**Records for processing:**
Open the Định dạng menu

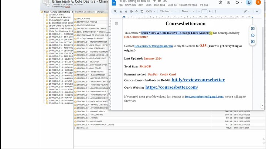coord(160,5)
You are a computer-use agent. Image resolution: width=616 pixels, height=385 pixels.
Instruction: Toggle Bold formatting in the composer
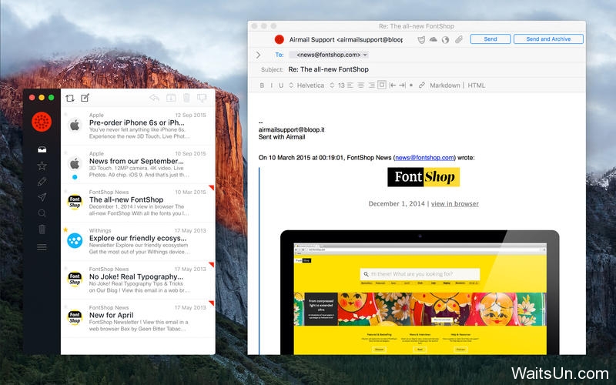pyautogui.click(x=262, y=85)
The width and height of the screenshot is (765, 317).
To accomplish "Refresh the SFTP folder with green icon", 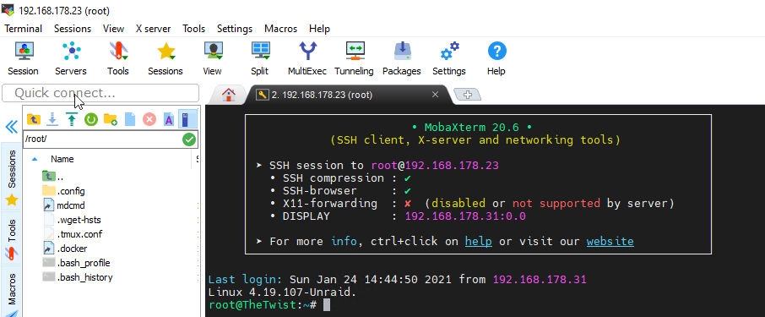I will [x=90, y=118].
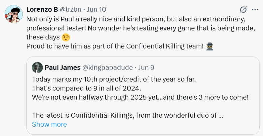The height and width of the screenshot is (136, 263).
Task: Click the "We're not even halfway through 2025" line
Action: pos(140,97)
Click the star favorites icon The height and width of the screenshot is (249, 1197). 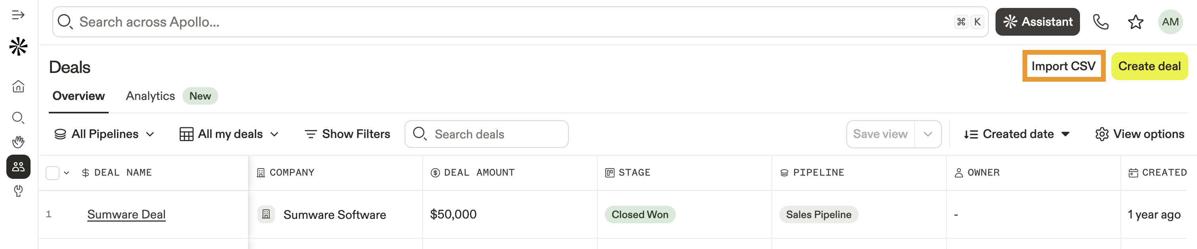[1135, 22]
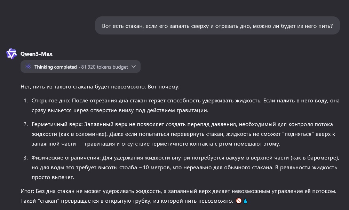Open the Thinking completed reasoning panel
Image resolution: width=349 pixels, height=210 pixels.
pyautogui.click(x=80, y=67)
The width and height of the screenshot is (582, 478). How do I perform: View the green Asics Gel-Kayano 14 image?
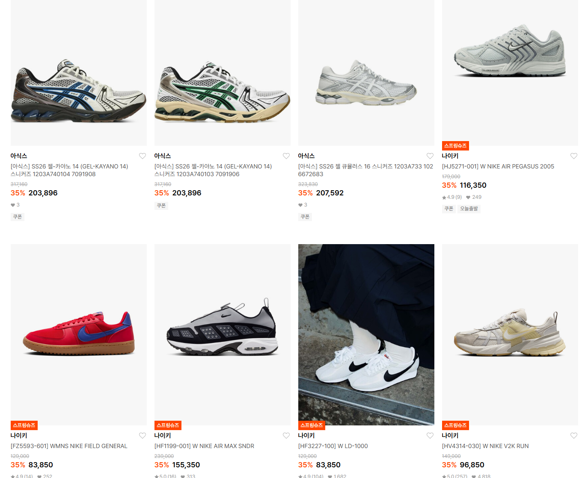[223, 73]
==
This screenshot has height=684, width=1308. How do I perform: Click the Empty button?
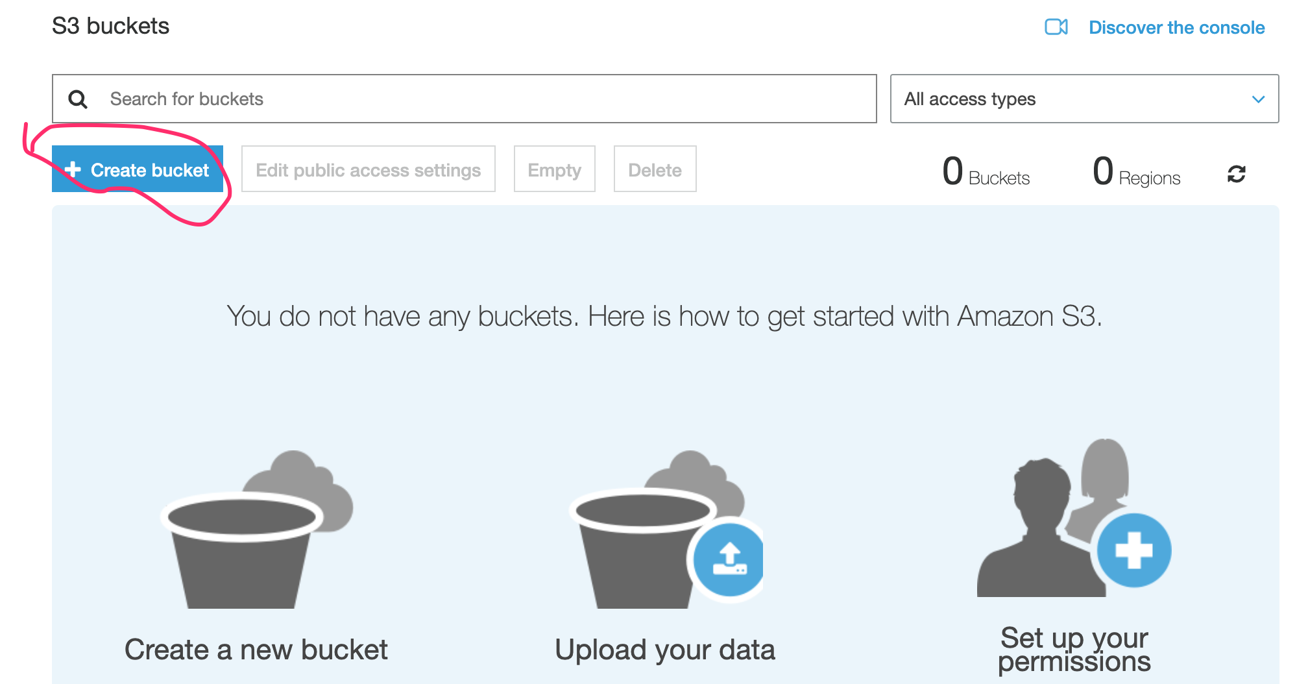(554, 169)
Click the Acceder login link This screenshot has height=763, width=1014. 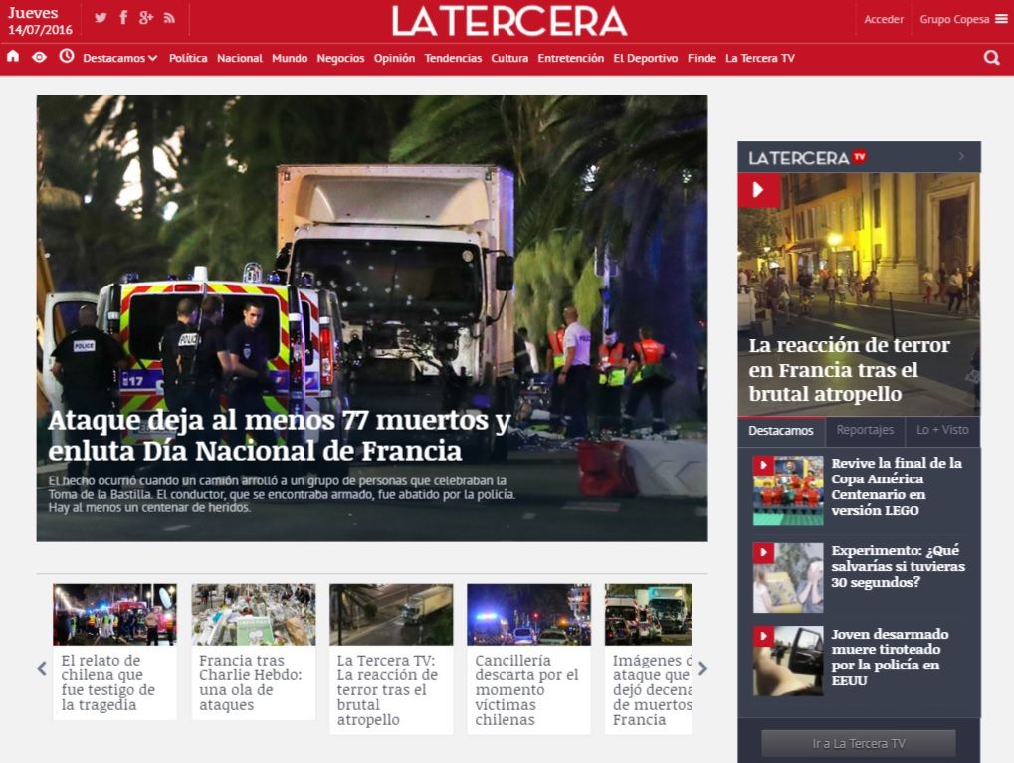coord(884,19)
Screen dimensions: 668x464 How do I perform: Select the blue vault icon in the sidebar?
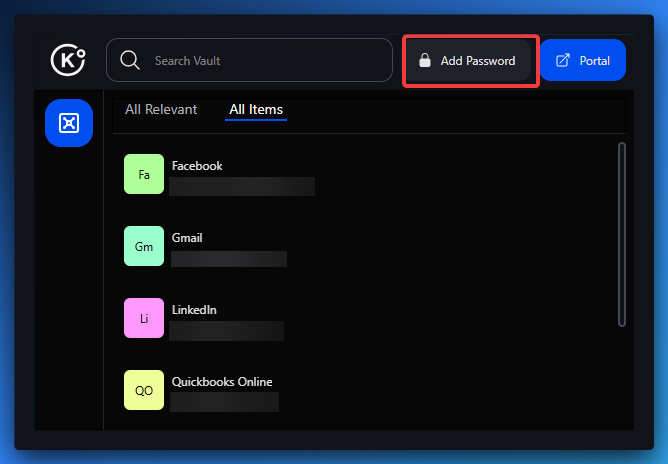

**Exercise:** Reproduce the data above exactly, but only the lines from the one showing "Open the Định dạng menu" through the one showing "The width and height of the screenshot is (765, 317).", with both ends kept and the pictures left out.

**Reply to the exercise:**
Open the Định dạng menu

coord(160,5)
You are a computer-use agent. Image resolution: width=616 pixels, height=385 pixels.
Instruction: Toggle Bold formatting in the composer
pyautogui.click(x=262, y=85)
The width and height of the screenshot is (765, 317).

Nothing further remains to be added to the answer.